> [Records for this task]:
◇ ◇ ◇

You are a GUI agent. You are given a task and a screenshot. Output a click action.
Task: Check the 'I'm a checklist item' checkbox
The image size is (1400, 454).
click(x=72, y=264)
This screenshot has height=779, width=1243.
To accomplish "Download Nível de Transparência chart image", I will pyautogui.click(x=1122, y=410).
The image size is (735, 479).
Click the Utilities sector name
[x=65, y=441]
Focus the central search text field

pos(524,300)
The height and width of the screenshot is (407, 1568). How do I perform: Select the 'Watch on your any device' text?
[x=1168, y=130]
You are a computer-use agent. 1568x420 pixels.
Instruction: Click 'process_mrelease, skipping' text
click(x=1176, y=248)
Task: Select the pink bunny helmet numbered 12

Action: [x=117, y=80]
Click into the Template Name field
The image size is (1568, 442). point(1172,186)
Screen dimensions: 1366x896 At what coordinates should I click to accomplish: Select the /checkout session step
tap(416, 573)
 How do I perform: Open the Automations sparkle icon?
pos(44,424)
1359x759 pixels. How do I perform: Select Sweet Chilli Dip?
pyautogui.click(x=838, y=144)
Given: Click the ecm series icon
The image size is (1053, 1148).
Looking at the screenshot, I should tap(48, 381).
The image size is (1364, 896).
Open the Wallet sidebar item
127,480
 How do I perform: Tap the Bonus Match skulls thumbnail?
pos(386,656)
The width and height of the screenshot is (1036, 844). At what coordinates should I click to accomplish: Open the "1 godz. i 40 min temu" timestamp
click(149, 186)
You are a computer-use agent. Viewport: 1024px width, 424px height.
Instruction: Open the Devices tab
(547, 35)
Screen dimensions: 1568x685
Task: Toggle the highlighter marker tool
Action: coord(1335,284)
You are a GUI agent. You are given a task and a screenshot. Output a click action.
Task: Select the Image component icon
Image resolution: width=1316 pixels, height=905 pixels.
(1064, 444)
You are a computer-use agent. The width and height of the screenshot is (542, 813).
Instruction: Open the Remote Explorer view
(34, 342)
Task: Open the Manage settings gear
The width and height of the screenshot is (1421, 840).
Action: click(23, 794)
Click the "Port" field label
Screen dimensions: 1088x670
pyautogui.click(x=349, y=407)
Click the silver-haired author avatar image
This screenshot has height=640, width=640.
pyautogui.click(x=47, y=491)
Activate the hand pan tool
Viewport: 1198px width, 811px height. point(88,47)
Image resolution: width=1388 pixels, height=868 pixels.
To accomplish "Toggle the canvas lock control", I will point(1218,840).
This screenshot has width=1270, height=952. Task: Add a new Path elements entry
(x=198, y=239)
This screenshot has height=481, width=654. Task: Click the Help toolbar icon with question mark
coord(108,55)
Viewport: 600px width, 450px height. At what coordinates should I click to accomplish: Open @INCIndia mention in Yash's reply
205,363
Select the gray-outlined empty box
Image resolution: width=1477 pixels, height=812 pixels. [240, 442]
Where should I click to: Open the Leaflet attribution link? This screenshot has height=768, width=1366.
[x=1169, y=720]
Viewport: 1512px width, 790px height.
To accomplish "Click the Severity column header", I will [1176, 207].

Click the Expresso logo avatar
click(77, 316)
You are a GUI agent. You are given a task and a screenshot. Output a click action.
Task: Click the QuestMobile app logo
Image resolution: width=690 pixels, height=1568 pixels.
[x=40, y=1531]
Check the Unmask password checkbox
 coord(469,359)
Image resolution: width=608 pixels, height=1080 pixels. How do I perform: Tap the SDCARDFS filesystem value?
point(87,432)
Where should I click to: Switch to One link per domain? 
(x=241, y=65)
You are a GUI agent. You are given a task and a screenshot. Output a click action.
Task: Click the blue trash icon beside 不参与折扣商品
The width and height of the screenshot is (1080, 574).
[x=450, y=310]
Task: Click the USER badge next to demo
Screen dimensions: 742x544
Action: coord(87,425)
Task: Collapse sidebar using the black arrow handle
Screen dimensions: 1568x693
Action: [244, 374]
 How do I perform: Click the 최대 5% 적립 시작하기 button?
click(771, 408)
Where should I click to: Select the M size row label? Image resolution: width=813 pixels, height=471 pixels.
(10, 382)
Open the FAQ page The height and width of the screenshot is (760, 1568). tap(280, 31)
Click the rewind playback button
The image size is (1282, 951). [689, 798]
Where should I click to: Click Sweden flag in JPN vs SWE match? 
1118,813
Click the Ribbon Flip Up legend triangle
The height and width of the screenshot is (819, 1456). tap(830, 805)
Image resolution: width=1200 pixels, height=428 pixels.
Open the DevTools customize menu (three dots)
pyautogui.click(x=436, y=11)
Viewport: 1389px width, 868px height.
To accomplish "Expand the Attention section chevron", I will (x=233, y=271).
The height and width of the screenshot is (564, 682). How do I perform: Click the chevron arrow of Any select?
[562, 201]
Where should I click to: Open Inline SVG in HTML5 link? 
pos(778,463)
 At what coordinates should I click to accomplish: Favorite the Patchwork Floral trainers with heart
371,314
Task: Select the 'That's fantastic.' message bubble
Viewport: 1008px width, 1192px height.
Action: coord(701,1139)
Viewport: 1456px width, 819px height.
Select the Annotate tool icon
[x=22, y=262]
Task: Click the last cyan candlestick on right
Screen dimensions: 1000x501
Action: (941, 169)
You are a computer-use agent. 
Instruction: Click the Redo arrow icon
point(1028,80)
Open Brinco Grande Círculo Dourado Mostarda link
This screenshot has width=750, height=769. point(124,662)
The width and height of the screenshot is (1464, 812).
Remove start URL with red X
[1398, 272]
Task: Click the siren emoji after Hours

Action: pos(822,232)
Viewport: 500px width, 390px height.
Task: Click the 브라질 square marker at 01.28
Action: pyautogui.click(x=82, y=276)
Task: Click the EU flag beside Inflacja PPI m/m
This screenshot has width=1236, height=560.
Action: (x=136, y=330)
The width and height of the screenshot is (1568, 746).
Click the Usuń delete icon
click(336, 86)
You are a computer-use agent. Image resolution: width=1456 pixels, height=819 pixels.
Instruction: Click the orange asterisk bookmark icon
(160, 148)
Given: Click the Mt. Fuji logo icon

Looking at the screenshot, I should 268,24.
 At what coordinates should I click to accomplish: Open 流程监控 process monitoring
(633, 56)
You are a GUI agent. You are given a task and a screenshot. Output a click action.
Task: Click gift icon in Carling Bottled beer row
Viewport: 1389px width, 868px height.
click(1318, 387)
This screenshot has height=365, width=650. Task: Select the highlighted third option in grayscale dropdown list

◇ ◇ ◇

> [Task description]:
Print the listing lines word for word, starting with the line that contains "You are a computer-use agent. 1568x420" and going on through the line that contains "Viewport: 1198px width, 811px", with both of those lines included.

> [Solution to this problem]:
You are a computer-use agent. 1568x420 pixels.
Instruction: Click 'process_mrelease, skipping' text
click(x=1176, y=248)
Task: Select the pink bunny helmet numbered 12

Action: [x=117, y=80]
Click into the Template Name field
The image size is (1568, 442). point(1172,186)
Screen dimensions: 1366x896 At what coordinates should I click to accomplish: Select the /checkout session step
tap(416, 573)
 How do I perform: Open the Automations sparkle icon?
pos(44,424)
1359x759 pixels. How do I perform: Select Sweet Chilli Dip?
pyautogui.click(x=838, y=144)
Given: Click the ecm series icon
The image size is (1053, 1148).
Looking at the screenshot, I should tap(48, 381).
The image size is (1364, 896).
Open the Wallet sidebar item
127,480
 How do I perform: Tap the Bonus Match skulls thumbnail?
pos(386,656)
The width and height of the screenshot is (1036, 844). At what coordinates should I click to accomplish: Open the "1 godz. i 40 min temu" timestamp
click(149, 186)
You are a computer-use agent. Viewport: 1024px width, 424px height.
Instruction: Open the Devices tab
(547, 35)
Screen dimensions: 1568x685
Task: Toggle the highlighter marker tool
Action: coord(1335,284)
You are a GUI agent. You are given a task and a screenshot. Output a click action.
Task: Select the Image component icon
Image resolution: width=1316 pixels, height=905 pixels.
(1064, 444)
You are a computer-use agent. The width and height of the screenshot is (542, 813).
Instruction: Open the Remote Explorer view
(34, 342)
Task: Open the Manage settings gear
The width and height of the screenshot is (1421, 840).
Action: click(23, 794)
Click the "Port" field label
Screen dimensions: 1088x670
pyautogui.click(x=349, y=407)
Click the silver-haired author avatar image
This screenshot has height=640, width=640.
pyautogui.click(x=47, y=491)
Activate the hand pan tool
Viewport: 1198px width, 811px height. point(88,47)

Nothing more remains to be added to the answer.